Similarly, financial stress at work is linked to absenteeism, lower productivity, and higher healthcare costs. Financial stress costs U.S. employers $250 billion annually, according to several sources, including MetLife and Mercer.(3) Another estimates that financial stress costs more than $1,900 per year per employee, totaling $1 million for midsized employers and $19 million for large employers.(4)
During our six-month pilot, we gleaned insights not just about impact and our measurement framework, but also about managing emergency relief fund programs. We applied these lessons to the design of our new Grant Circle platform which launched in April, with an evolved grant structure and slightly modified impact surveys. As we work with additional employers and Grant Circle program sponsors to support their communities through COVID-19 and beyond, we continue our commitment to impact measurement and look forward to sharing what we learn.
We are grateful for the support of Flourish and the Robin Hood Foundation, and partnership from GreenPath Financial Wellness and the Red Tab Foundation, without whom the pilot would not have been possible.
Want additional detail about the pilot or the insights we gleaned? Reach out to Aliza Gutman at firstname.lastname@example.org; we’d love to discuss them further with you and share more detail. Want more information on Canary or the Grant Circle platform? Contact Kimberly Gartner at email@example.com.
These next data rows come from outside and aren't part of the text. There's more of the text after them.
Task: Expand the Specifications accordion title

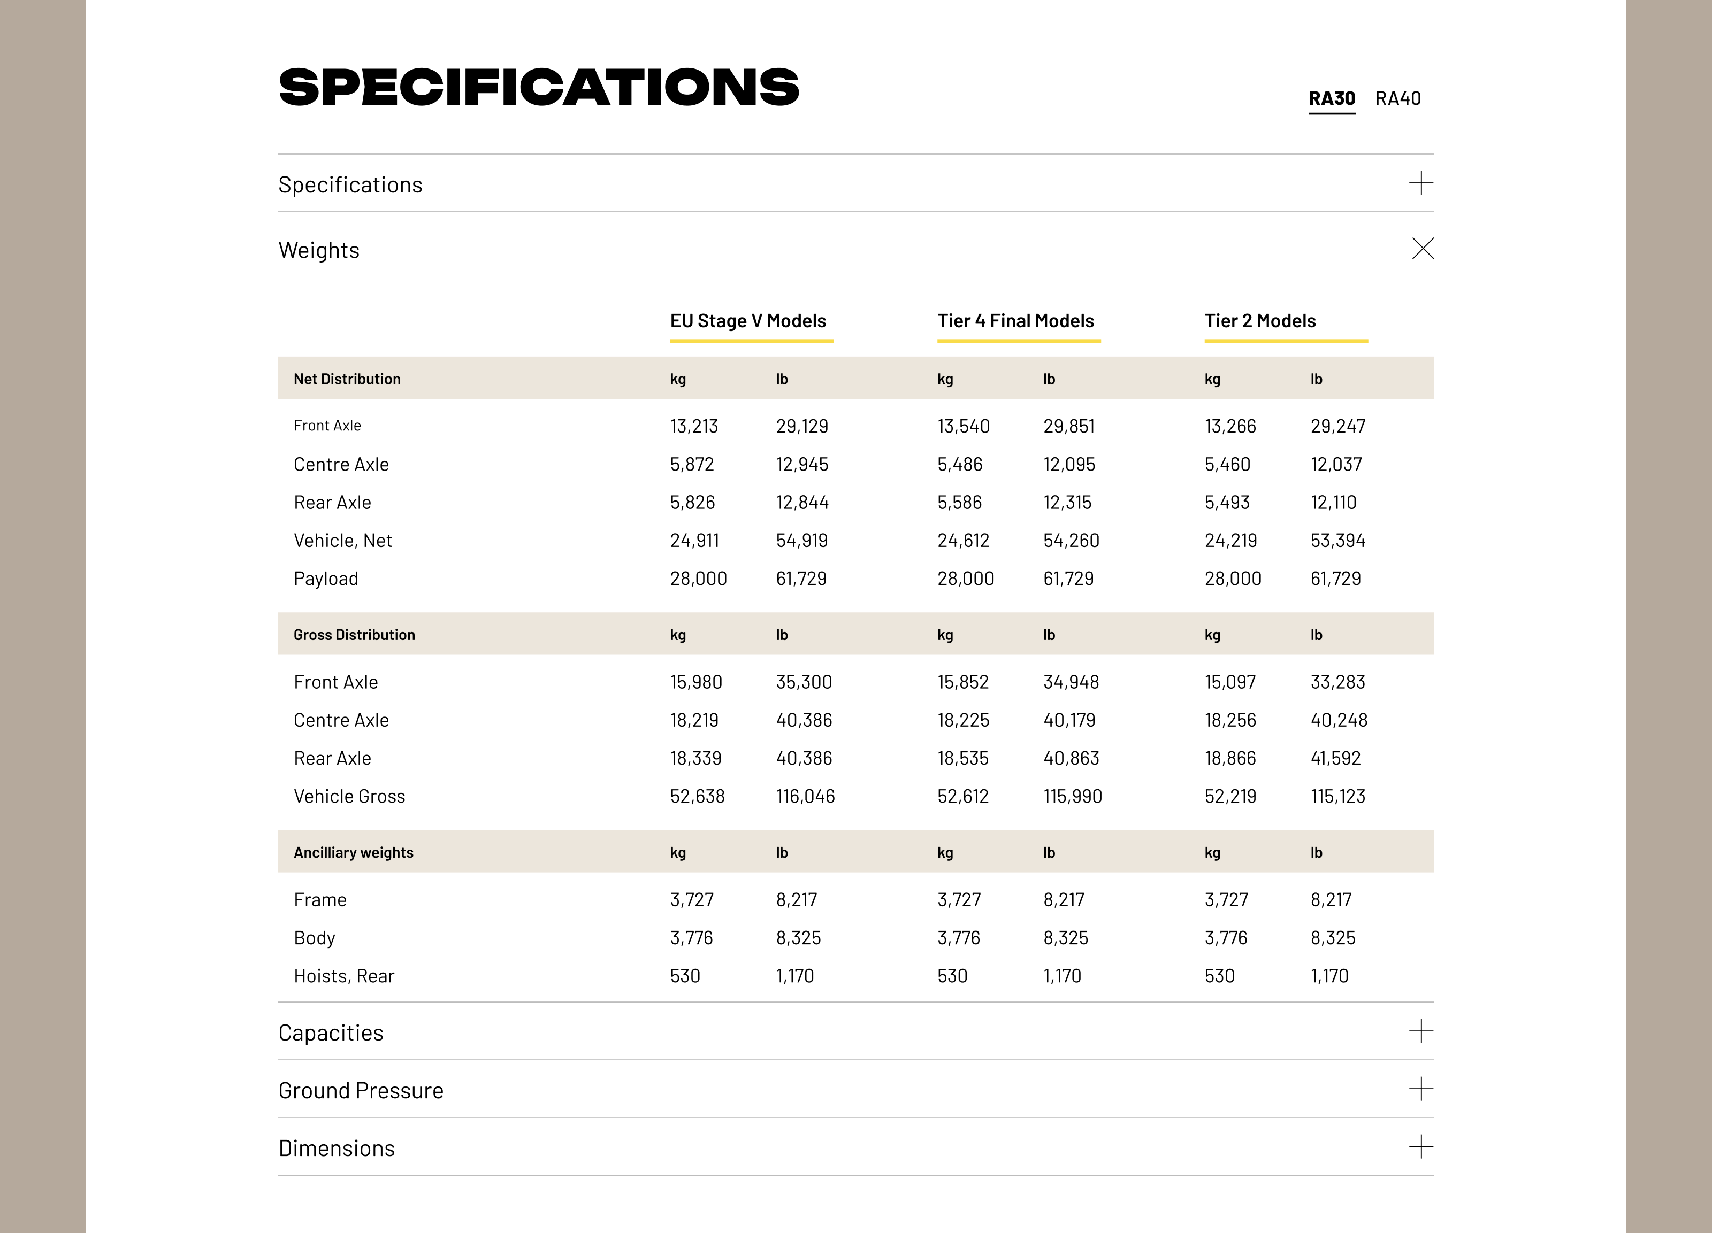Action: (x=350, y=185)
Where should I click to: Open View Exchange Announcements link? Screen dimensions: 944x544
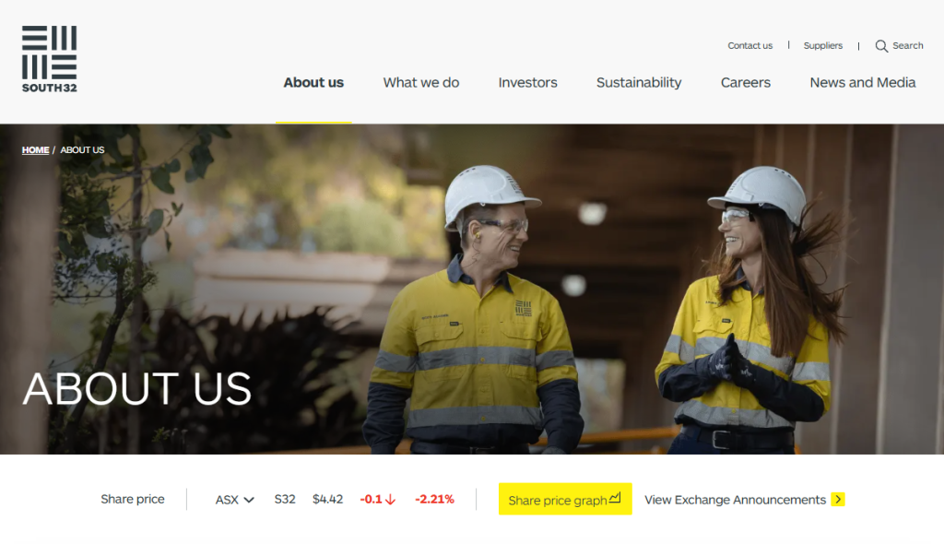point(744,500)
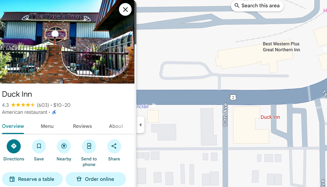Click the US Route 2 highway shield
Viewport: 327px width, 187px height.
tap(233, 97)
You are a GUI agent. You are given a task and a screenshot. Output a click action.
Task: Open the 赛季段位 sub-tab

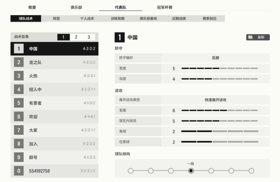click(209, 18)
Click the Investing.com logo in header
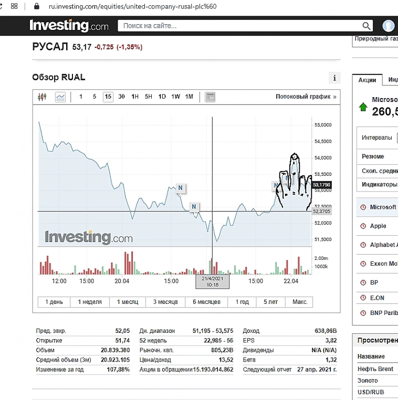 (69, 26)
1) We also surveyed declined applicants, but the declined sample was too small for analysis.
2) We received twenty-four responses to the seven-day survey.
3) According to a 2019 MetLife report: Financial stress can lead to distraction at work, absenteeism, and high turnover...For a company of 10,000, this can mean 1,922 hours and $28,830 in lost productivity every week. Overall, employers report $250 billion lost each year due to stressed employees at work.
According to a 2017 Mercer report: Employers could lose up to $250 billion in lost wages due to employees’ stress about their personal finances. Employees reported spending approximately 150 hours annually of their work time worrying about money.